Dental Office Manager Career Guide

Overview

Dentistry is a popular field of medicine that has witnessed significant growth and expansion over the last decade. It involves the examination and treatment of the mouth which includes the teeth and gums. All sorts of dental procedures involving the health, development and hygiene of the teeth and gums fall under the scope of dentistry.

Preventative care is also a large category of dentistry that deals with developing steps and techniques to ensure that patients maintain oral health so as to not face problems with their gums or teeth later on. This involves educating patients on how to promote and maintain oral health.

A dental office manager is a trained individual who can manage the internal workings and value chain of a dental office. The tasks primarily include managing the internal value chain, overseeing the administrative work and generally improving business. You can say that a dental office manager gives semblance and structure to a dentistry practice by providing indirect yet crucial support to the senior dentist.

You too can become a dental office manager if you wish to provide support to the dentistry profession – in many ways you will be looking after the business and operation component of the office.  Furthermore, it is a great way to enter the industry as it is a great learning experience – this holds especially true if you have any future plans to become a dentist or a dental hygienist.

Job Duties

Here are a few common and general job duties of a dental office manager. Keep in mind that these duties are not absolute and may differ from office to office. However use this list to serve as a general guideline. The scope of the duties will depend on the size of the office, number of patients, type of practice, industry competitiveness and the accepted industry practices.

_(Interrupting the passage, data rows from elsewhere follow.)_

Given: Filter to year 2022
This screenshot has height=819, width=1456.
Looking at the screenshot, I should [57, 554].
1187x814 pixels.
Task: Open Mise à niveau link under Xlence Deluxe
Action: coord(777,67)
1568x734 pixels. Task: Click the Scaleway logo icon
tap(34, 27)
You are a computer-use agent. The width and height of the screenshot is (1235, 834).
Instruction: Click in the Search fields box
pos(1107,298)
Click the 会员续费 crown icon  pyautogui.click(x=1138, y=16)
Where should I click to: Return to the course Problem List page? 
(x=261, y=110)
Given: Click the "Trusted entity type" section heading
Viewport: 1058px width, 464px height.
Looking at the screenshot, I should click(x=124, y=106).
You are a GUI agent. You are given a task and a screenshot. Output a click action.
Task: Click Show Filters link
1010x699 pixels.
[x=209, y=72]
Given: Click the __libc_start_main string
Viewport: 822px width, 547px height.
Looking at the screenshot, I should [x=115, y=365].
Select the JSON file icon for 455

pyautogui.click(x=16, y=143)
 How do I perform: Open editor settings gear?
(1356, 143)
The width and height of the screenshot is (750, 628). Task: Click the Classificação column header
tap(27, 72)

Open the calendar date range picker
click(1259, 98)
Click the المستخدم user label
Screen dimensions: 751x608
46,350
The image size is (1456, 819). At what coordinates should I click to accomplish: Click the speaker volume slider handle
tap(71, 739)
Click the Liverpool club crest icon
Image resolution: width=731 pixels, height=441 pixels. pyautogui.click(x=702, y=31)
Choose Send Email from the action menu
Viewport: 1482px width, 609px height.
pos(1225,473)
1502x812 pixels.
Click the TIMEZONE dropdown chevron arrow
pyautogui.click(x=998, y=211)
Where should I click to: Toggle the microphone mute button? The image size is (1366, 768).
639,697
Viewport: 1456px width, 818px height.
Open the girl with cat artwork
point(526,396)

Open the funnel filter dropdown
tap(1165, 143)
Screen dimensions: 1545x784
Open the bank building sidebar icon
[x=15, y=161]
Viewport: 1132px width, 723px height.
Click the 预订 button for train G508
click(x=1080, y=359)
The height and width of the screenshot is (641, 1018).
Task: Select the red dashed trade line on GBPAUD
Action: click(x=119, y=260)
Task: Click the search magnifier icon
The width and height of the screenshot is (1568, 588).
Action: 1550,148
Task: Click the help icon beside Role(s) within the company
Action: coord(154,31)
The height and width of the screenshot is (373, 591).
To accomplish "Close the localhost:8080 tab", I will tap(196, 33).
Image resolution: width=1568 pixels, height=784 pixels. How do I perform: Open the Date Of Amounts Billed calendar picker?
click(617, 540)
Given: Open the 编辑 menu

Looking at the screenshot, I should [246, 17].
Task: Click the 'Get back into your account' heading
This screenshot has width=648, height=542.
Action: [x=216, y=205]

  1. Essentially you will be acting as the liaison between the dentist and the resources of the office. These resources include staff, employees and the office in general.
  2. You will need to be responsible for supervising the office personnel and staff. You must ensure that they have been assigned clear cut duties and job descriptions that add value to the business in terms of cost efficiency or productivity.
  3. The general components of Human Resources such as hiring, firing, training, compensation and so on will fall under your scope of operations.
  4. You will be responsible for using the current resources to their full and efficient use for the sake of profitability or business expansion.
  5. Documentation should be fool proof. You will need to devise fool proof documentation and recording for the sake of archiving and auditing.
  6. The latest laws, regulations and practices of running a dental office must be thoroughly researched. This is essential so that the office is always protected and guarded by the law.
  7. An inventory of the entire office equipment and various assets must be recorded and maintained.
  8. As a dental office manager, you will also need to cater to patient queries, concerns and complains. You will need to address them right away.

Career Outlook

An interesting fact is that although the demand for dentists is high, supply is not able to keep up with it. This may give strong pressure to dentistry and related occupations to take form. Dental hospitals, clinics and institutions may face growth in order to keep up with the increased demand for dentists. The Bureau of Labor Statistics (bls.gov) estimates that during the period of 2010 to 2020, total dentistry occupations in the U.S Economy may grow by 14%.

Salary

The average annual salary for a dental office manager is around $55,000 (indeed.com). In this line of work, experience with various businesses and success stories matter the most. As you gain experience in operations along with business development and growth, you may be able to maximize your earning potential.

Education Requirements

There are many dental office manager training programs available. A dental officer manager must have cleared a variety of courses such as business operations, accounting, sales, marketing, human resources, business management, organizational behavior, and so on. It is expected that the candidate should also be well versed with the basic principles of the dentistry industry.

Two resources that should give you in-depth knowledge on the education requirements for dental officer managers are accredited schools listed below, The Dental Assisting National Board, Inc. (danb.org) and The American Association of Dental Officer Managers (dentalmanagers.com). Requirements may vary depending on the State.